Calling games “the perfect testbed” for research collaboration on simulators, Rohl suggested that “Perhaps, in the future, Defence might sponsor the creation of video games as a platform for further research collaboration.”
Rohl’s role as a data science researcher sees him support Defence to “withstand, recover from and adapt to compromises of its military systems that use, or are enabled by, cyber resources”.
There is a history of gaming influencing training in defence, including in the ADF.
As Robert Carpenter and Cliff White of the Defence Department unveil, evidence of Australian soldiers benefiting from gaming dates back to the early 1980s, where the strongest participants of a gunnery training course to fire the Leopard 1 main battle tank had been practicing skills on an arcade game in the soldier’s club.
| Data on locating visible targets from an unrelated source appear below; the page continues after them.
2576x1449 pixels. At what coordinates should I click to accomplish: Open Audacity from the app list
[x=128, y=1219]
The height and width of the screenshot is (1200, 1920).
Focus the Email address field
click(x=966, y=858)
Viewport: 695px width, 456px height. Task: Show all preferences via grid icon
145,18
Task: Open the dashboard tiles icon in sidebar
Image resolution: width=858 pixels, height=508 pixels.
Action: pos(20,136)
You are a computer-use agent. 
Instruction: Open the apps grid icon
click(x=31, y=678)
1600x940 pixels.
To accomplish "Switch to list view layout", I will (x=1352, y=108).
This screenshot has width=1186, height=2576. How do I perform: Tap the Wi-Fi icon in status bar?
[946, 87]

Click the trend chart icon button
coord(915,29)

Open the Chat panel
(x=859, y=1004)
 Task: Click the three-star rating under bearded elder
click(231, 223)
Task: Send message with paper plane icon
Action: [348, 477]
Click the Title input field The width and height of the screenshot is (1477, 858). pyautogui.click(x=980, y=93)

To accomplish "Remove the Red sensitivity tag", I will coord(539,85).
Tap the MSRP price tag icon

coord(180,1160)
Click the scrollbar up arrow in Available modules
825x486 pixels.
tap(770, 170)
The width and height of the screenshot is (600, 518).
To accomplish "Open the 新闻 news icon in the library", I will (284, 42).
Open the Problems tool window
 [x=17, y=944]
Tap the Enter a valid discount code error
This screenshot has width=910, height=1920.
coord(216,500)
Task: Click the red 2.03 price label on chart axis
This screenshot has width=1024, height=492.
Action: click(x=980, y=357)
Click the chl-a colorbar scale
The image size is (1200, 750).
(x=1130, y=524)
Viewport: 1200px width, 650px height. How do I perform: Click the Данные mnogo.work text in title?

“In this case, the soldiers were learning the concepts of leading a target, observing the fall of shot, and changing their aim. This basic education enabled them to learn quicker during the subsequent training,” the document said.
This, however, was never funded by the government.
As Dr Susannah Whitney discusses, not just any game is set to be a beneficial training tool. Her work focuses on serious games, which are the kind that are built and used purely for training and teaching purposes, rather than entertainment.
Dr Whitney said that while the use of gaming in military training has been met with an enthusiastic response, particularly with younger generations, they did not always prove to be ideal training tools.
“Games and games technologies may have training potential but it’s important that decisions about the use of games and gaming technology are informed by evidence,” Dr Whitney said.
“We need to understand if the technology works, and how best it can be employed.”
The use of video games-based technologies in military training, research, simulation and innovation is currently being researched by defence scientists. Investment in this research bolsters the Australian footprint in the cyber and technology industries.